Cold Gas Subgrid Model (CGSM): A Two-Fluid Framework for Modeling Unresolved Cold Gas in Galaxy Simulations

TL;DR

The paper introduces the Cold Gas Subgrid Model (CGSM), a two-fluid framework that models unresolved cold gas in galaxy simulations, enabling more accurate representation of cold CGM dynamics without requiring extremely high resolution.

Contribution

The CGSM is a novel two-fluid subgrid model that captures unresolved cold gas behavior in galaxy simulations, bridging the gap between resolved scales and microphysics.

Findings

Successfully models cold gas mass and distribution in idealized tests.

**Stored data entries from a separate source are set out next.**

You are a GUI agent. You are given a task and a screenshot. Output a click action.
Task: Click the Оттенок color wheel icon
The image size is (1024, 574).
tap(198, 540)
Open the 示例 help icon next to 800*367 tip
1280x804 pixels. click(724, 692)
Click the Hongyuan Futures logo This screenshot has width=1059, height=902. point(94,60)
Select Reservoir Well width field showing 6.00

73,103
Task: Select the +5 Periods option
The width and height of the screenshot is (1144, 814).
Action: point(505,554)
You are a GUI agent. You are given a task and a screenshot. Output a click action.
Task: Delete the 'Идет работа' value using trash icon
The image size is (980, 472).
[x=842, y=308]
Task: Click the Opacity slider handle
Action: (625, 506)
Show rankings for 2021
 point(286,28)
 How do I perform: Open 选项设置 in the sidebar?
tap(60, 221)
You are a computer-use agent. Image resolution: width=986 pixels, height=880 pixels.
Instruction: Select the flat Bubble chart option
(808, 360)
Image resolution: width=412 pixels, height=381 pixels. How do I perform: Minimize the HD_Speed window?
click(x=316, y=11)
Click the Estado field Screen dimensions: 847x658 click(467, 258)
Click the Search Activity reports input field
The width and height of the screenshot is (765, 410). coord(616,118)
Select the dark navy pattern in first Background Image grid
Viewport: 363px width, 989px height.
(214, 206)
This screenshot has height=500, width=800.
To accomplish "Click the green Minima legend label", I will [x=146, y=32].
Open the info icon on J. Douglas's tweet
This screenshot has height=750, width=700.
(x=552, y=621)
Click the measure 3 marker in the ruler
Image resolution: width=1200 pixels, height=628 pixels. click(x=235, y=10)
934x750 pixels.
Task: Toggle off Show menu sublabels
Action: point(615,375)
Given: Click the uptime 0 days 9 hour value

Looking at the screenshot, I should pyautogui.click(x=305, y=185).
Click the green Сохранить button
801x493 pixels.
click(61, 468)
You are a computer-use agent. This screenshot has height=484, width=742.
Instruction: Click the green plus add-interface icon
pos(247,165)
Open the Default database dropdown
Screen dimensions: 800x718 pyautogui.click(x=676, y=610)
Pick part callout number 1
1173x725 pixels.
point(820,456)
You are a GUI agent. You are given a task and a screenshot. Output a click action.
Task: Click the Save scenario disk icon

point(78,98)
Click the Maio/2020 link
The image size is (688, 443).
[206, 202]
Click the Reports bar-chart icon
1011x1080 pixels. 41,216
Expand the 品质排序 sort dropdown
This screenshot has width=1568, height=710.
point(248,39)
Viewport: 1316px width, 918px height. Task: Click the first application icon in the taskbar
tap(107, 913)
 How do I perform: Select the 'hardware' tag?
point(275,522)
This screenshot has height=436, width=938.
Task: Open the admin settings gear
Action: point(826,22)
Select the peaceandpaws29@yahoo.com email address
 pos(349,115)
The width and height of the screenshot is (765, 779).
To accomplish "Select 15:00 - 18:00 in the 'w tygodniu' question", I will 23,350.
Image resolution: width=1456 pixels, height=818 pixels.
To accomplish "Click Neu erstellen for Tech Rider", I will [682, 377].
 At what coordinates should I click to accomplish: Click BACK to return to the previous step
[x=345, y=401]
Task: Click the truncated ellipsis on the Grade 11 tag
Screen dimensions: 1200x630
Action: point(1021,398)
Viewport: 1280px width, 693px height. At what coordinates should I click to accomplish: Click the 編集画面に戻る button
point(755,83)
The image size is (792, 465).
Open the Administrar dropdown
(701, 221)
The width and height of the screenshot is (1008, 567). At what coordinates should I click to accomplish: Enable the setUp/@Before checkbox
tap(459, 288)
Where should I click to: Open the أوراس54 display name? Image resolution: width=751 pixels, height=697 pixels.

Captures cloud destruction and growth timescales accurately.

Overcomes resolution limitations of traditional hydrodynamics simulations.

Abstract

The cold ($\sim 10^{4}\,{\rm K}$) component of the circumgalactic medium (CGM) accounts for a significant fraction of all galactic baryons. However, using current galaxy-scale simulations to determine the origin and evolution of cold CGM gas poses a significant challenge, since it is computationally infeasible to directly simulate a galactic halo alongside the sub-pc scales that are crucial for understanding the interactions between cold CGM gas and the surrounding ''hot'' medium. In this work, we introduce a new approach: the Cold Gas Subgrid Model (CGSM), which models unresolved cold gas as a second fluid in addition to the standard ''normal'' gas fluid. The CGSM tracks the total mass density and bulk momentum of unresolved cold gas, deriving the properties of its unresolved cloudlets from the resolved gas phase. The interactions between the subgrid cold fluid and the resolved fluid are modeled by prescriptions from high-resolution simulations of ''cloud crushing'' and thermal instability. Through a series of idealized tests, we demonstrate the CGSM's ability to overcome the resolution limitations of traditional hydrodynamics simulations, successfully capturing the correct cold gas mass, its spatial distribution, and the timescales for cloud destruction and growth. We discuss the implications of using this model in cosmological simulations to more accurately represent the microphysics that govern the galactic baryon cycle.